Would you please copy each line of the listing that mentions "page"?

SOURCE INFORMATION:
#####
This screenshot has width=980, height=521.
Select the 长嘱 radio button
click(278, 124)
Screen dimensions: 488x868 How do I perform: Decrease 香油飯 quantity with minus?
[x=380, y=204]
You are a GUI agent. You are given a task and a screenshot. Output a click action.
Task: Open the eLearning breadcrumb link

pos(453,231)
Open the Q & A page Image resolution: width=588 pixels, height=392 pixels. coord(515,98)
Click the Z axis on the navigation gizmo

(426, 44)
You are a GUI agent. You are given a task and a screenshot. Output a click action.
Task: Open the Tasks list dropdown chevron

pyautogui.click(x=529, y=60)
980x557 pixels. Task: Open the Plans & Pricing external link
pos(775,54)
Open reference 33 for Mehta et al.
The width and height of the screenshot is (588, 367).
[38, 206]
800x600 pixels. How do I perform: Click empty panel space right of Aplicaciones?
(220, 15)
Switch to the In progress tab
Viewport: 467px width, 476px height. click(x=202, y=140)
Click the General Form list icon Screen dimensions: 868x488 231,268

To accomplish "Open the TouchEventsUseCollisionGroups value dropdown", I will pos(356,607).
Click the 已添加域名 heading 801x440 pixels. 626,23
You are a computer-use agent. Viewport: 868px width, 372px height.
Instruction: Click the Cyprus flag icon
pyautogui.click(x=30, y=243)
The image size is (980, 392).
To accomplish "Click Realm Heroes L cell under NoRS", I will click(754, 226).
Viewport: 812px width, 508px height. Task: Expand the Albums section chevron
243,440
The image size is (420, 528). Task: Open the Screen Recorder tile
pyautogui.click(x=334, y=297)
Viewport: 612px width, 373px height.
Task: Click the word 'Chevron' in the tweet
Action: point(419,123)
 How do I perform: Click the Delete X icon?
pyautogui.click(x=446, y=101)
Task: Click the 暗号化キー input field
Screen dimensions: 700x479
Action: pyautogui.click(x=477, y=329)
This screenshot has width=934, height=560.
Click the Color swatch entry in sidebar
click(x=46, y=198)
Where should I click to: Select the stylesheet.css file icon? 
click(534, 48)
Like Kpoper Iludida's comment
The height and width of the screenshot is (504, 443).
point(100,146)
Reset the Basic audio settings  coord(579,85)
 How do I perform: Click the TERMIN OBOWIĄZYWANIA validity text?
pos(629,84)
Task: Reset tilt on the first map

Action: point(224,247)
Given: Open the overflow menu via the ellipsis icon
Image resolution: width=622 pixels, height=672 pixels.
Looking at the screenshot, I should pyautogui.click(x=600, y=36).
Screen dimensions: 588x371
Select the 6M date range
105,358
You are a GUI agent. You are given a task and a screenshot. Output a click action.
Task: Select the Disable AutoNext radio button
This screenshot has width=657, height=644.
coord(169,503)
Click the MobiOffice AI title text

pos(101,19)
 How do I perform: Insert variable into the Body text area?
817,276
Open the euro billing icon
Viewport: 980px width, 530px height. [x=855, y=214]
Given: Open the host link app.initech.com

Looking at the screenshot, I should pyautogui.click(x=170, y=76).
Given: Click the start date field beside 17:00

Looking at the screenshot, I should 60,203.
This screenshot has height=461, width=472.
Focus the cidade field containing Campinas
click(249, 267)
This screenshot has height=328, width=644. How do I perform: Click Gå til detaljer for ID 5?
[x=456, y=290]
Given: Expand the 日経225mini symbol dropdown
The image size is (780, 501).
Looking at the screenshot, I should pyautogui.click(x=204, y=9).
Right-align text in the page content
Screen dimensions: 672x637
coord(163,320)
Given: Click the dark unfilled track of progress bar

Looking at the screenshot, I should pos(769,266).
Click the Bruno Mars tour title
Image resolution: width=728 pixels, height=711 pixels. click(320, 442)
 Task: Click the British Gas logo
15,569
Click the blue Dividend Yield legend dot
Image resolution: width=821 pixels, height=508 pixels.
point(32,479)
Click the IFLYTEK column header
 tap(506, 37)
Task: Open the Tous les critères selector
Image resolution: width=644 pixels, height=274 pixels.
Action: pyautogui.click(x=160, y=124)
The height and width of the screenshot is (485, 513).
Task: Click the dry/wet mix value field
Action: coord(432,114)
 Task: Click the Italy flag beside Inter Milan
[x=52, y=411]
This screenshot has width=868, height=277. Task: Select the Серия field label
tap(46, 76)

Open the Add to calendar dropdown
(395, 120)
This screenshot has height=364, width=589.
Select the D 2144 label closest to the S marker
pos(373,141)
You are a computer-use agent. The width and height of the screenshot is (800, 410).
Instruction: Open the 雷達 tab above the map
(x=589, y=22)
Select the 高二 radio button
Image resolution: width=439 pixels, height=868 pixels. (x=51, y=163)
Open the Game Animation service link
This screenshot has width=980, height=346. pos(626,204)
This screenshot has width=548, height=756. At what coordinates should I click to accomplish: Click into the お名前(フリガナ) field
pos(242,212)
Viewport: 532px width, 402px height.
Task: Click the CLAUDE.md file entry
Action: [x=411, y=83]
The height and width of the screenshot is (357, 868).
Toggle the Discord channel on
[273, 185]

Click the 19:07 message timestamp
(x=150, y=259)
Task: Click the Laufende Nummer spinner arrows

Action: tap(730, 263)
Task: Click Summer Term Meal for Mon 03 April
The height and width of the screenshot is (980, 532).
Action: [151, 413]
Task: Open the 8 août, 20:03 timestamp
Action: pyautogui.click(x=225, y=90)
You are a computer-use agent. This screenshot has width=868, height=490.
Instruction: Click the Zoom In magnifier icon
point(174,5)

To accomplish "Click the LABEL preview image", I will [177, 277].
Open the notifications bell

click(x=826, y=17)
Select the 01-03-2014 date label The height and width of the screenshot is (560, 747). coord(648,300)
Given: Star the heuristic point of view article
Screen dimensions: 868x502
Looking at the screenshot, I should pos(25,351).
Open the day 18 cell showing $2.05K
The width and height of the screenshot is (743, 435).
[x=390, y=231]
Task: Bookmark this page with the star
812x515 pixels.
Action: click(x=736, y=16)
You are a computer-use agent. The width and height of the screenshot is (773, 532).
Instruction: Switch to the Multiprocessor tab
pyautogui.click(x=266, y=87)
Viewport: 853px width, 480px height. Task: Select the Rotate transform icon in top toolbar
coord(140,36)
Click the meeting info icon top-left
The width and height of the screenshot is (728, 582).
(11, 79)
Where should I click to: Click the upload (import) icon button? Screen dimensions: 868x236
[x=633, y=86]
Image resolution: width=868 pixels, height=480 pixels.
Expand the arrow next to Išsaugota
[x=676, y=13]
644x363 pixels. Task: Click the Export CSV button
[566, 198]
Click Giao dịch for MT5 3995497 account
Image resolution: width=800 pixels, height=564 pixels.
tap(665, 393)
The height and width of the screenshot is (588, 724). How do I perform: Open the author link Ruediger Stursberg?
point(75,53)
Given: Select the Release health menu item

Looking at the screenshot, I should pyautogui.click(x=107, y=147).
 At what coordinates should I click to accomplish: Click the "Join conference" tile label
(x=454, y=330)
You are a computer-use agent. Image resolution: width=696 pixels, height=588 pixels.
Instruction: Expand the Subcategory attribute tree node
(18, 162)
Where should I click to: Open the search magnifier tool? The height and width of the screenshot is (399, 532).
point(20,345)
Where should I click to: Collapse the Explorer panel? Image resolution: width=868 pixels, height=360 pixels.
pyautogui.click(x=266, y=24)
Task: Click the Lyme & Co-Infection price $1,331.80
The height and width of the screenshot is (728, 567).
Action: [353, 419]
#####
EXPECTED OUTPUT:
Open the Q & A page Image resolution: width=588 pixels, height=392 pixels. coord(515,98)
Right-align text in the page content
Task: Bookmark this page with the star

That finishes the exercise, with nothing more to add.